Assange é fundador do WikiLeaks, site responsável pela publicação de milhares de documentos de interesse público, vazados por informantes de muitos governos e instituições. Entre eles estão diversos crimes de guerra cometidos pelo Exército norte-americano nas invasões ao Iraque e ao Afeganistão, provas de tortura e maus-tratos na prisão de Guantánamo, evidências de atividades ilegais em paraísos fiscais, espionagem de governos – inclusive de ditos aliados – bem como segredos de cultos religiosos.
A Abraji lembrou oportunamente em sua nota que a “maior parte das acusações contra Assange se refere à publicação de relatórios das forças armadas americanas em 2010, supostamente vazados pela ex-analista da inteligência militar norte-americana Chelsea Manning, os quais comprovaram milhares de mortes de civis nas guerras do Iraque e do Afeganistão, entre outros abusos de direitos humanos. Em 2013, Chelsea Manning foi condenada a 35 anos de prisão, mas voltou à liberdade em 2017, após ter a pena comutada pelo governo de Barack Obama”.

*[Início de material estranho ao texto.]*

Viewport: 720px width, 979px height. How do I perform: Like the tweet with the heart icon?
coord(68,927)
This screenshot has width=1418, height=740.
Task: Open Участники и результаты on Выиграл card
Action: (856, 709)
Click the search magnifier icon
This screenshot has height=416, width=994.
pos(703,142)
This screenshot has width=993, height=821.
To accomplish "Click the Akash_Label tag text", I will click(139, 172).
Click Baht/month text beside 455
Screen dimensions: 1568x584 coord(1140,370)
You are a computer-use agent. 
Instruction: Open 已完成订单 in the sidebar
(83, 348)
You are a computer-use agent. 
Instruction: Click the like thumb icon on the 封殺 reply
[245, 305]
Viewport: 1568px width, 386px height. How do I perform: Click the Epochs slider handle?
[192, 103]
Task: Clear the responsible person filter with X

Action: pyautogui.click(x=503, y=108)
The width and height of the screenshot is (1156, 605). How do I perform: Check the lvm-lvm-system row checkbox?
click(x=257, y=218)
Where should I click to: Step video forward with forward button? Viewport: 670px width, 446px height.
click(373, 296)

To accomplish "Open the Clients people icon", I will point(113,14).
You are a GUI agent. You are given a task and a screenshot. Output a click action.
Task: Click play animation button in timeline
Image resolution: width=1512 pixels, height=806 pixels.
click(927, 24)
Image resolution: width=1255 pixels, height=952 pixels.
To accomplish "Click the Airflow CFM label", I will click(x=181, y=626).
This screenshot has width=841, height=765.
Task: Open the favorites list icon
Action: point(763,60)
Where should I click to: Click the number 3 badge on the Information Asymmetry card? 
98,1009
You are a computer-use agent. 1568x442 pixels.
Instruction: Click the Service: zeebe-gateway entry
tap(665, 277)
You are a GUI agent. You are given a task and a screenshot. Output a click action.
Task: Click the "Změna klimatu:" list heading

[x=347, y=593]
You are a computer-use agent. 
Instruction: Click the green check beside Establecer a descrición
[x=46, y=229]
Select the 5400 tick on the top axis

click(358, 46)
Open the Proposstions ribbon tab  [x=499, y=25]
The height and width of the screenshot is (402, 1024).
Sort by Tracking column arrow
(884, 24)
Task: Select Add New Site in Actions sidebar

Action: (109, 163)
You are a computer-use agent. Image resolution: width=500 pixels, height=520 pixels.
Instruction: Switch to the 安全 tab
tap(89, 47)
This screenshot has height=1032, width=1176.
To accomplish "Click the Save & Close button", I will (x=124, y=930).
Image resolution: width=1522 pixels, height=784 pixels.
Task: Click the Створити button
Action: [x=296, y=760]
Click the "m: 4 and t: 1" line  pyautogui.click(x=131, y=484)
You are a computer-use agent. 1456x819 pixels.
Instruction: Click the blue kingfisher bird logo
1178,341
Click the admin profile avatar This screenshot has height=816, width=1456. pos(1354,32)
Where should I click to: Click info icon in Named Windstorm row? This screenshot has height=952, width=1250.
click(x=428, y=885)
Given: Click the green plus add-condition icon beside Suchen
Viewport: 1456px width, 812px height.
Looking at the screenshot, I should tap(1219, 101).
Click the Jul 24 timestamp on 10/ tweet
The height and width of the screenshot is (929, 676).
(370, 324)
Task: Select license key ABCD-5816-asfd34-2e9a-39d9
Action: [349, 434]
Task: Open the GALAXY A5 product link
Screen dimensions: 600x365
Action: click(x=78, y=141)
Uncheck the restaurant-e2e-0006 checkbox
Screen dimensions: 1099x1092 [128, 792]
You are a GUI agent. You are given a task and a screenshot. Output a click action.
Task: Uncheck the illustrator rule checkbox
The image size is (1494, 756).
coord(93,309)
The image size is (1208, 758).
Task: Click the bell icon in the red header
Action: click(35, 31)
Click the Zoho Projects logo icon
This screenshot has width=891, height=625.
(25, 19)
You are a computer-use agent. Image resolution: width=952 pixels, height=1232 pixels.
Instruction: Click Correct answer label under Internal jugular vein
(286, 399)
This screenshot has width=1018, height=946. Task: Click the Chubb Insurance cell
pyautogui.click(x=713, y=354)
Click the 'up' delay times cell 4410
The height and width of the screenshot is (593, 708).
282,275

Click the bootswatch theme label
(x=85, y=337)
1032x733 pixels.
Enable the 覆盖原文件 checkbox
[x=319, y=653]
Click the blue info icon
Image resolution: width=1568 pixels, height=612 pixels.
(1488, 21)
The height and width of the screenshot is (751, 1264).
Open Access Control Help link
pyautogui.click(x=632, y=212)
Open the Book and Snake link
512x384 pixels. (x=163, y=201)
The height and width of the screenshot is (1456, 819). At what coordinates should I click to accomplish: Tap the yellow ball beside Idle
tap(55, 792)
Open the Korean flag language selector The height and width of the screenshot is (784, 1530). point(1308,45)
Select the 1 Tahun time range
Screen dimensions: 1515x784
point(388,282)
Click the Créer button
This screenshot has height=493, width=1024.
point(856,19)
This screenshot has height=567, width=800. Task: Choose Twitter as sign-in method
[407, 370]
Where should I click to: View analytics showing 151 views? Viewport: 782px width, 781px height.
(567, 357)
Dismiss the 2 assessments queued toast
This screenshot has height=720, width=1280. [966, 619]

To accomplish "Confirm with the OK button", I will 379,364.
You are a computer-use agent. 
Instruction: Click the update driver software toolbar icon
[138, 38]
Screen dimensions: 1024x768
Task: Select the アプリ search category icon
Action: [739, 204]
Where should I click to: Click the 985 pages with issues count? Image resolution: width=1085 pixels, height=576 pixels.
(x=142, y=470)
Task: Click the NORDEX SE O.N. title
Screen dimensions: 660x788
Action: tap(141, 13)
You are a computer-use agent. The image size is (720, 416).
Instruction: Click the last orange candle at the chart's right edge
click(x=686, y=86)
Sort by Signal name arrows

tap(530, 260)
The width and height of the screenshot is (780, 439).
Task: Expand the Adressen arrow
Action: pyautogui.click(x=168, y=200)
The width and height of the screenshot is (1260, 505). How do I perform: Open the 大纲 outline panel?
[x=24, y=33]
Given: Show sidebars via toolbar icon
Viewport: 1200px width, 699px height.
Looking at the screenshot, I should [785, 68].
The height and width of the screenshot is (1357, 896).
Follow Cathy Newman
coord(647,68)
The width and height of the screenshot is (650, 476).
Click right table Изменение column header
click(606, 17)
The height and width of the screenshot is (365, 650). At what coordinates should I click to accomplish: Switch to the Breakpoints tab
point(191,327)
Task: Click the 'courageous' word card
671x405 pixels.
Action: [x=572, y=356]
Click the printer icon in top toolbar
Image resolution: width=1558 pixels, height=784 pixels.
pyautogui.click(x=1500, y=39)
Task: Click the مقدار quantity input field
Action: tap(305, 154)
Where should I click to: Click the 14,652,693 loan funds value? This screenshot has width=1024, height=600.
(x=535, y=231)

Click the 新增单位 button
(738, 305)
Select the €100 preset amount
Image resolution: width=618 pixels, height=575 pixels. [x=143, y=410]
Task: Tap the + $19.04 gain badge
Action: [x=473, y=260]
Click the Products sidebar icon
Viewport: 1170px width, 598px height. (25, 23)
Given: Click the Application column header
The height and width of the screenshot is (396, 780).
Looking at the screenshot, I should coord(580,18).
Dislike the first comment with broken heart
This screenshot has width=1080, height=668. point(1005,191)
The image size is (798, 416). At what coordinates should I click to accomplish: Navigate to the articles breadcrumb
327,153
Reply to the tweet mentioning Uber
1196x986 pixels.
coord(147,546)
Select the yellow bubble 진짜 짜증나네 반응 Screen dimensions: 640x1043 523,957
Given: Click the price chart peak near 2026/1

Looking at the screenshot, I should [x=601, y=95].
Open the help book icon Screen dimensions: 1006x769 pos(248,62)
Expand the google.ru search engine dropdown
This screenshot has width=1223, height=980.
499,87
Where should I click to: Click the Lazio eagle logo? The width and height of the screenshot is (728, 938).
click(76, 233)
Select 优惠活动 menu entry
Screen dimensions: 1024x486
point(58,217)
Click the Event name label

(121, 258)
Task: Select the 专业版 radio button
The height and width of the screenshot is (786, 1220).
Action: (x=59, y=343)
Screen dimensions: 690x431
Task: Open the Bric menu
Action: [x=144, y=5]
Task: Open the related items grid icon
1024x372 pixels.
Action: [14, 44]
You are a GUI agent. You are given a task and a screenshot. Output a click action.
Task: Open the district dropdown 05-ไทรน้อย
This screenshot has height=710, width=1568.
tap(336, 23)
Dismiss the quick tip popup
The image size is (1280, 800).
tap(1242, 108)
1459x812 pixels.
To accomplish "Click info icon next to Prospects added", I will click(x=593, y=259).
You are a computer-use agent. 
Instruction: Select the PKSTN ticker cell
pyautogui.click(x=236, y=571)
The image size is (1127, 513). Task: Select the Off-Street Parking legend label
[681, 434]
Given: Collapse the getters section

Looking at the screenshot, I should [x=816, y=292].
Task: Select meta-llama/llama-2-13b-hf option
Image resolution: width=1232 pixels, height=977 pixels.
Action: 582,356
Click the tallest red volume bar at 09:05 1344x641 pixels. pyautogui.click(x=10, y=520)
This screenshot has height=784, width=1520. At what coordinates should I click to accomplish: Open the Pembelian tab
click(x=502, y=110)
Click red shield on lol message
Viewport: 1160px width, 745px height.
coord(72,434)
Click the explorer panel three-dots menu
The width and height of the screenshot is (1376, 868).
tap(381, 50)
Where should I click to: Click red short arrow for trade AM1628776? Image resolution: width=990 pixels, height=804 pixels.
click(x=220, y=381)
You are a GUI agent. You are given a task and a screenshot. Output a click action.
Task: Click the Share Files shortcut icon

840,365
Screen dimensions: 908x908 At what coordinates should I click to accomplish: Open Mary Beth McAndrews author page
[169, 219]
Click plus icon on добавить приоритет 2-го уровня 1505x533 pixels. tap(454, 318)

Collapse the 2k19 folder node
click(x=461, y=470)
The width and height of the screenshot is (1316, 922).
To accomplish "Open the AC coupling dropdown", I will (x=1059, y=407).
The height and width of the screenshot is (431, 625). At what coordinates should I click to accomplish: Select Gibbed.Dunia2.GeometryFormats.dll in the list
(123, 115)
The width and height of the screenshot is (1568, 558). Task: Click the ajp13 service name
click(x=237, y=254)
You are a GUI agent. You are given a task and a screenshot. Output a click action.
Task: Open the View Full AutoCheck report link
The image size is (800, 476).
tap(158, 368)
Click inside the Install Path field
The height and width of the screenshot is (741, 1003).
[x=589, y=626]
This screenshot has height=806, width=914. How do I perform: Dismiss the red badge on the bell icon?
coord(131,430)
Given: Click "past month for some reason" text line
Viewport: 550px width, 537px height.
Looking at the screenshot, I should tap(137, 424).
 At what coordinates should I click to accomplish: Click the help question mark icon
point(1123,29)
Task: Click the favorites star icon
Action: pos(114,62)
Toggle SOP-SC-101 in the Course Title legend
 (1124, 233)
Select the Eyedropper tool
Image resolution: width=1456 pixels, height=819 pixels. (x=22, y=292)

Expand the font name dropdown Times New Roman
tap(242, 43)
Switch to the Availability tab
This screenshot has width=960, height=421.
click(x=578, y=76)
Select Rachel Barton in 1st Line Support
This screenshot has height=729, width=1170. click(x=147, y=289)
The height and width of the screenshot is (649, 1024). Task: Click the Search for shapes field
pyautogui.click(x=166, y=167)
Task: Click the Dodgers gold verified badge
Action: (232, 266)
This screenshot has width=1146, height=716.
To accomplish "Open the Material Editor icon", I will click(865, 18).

Assange enfrenta pedidos de extradição desde 2010. Na época, o ativista sofria uma acusação de estupro na Suécia, que se mostrou infundada e teve processos encerrados. Temendo que uma vez na Suécia, o país o deportasse para os Estados Unidos, Assange se exilou na embaixada do Equador em Londres, entre 2012 e 2019. Em 2019, depois de dois anos de tensão em volta do tema, por conta da troca de presidentes, o Equador autorizou a entrada da polícia britânica na embaixada para prender Assange. O motivo da prisão foi a recusa do ativista de se entregar para ser extraditado para a Suécia, ainda em 2012. Portanto, um argumento estapafúrdio, uma vez que a acusação original foi encerrada.
IRREGULARIDADES
A juíza Baraitser decidiu negar o pedido da defesa de Assange de adiamento da audiência para o próximo ano, em decorrência de os EUA terem entrado com uma segunda acusação substituta, fora de prazo, e depois que a defesa já entregara sua argumentação inicial.
Para o editor-chefe do WikiLeaks, Kristinn Hrafnsson, a decisão foi “violação grosseira dos direitos de Assange”, já que “os americanos tiveram dez anos para preparar este caso. Os advogados de Julian estão trabalhando há um ano sob a [primeira] acusação. Lançar esta [segunda acusação substituta] no último minuto é um insulto absoluto aos tribunais do Reino Unido e a Julian e à justiça”.